Sivasankaran founded a company called Utoo Cabs Limited in 2015 to jump into the cab aggregator business- by then a very cutthroat sector due to pricing competition between Ola and Uber.
Records reviewed by Business Standard shows that 51 per cent of the company is held by BroadCourt Investments- a British Virgin Islands-based entity which is owned by the Siva Group in a convoluted structure. According to documents which traces the firm’s incorporation structure, Sivasankaran is a director in the firm which was floated by Singapore-based offshore services firm PortCulaggregatorNet.
Sources in the cab agreegator industry said that the Utoo Cabs has ceased operations and all their drivers have left the company. The app of the compay is no more functional.
“At one point of time in 2016 Utoo Cabs had around 100 cars in their fleet, they even tried expanding from Chennai to other cities in South India, even launching service in Bangalore. They shut operations soon thereafter,” the person said. However, Utoo Cabs kept receiving funds. Corporate affairs ministry data shows that Utoo Cabs did a rights issue even in January this year to raise around Rs 46 lakkhs. The funds, the company said will be used for expansion purpose.
A company spokesperson didn’t reply to detailed queries. However, it had earlier termed the offshore entities as personal investment vehicles of Sivasankaran and that no investment or business vertical of the Siva Group has invested or operates through these entities
Similarly, WinWind Power Energy Limited was floated as a subsidiary of WinWind Oy- the Finnish maker of wind turbine in which Sivasankaran had bought controlling stake. Sources in the sector from beginning the firm failed to find its feet and never really had a major presence in the sector.
The company was launched in 2009 with much fanfare. At an industry event, WinWind had thrice the size of stall than Suzlon which was market leader. Siva was splurging money on marketing like anything. No one purchased their wind turbines as they were sub-optimal in performance and also didn't suit the Indian wind condition. No business came their way. It tried selling in 2011. Reached out to several players. But it was too small, technology was unsuitable and obviously had too much debt.” a source in the industry said.
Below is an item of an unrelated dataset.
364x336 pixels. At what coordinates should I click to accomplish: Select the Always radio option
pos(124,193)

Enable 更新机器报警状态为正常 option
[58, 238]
Corporate ministry documents show that the firm kept taking loans from public sector banks like State Bank of India, Punjab National Bank which gradually turned to bad loans. Auditors of the company kept on raising alarm bell on its ability to function as “going concern” due to its liabilities to banks and poor financial status of WinWind Oy, the company’s Finnish parent. It failed for bankruptcy in 2013 citing its inability to arrange for funding. SBI in March had put the property which includes some land banks on sale due to an outstanding loan of Rs 38 crore.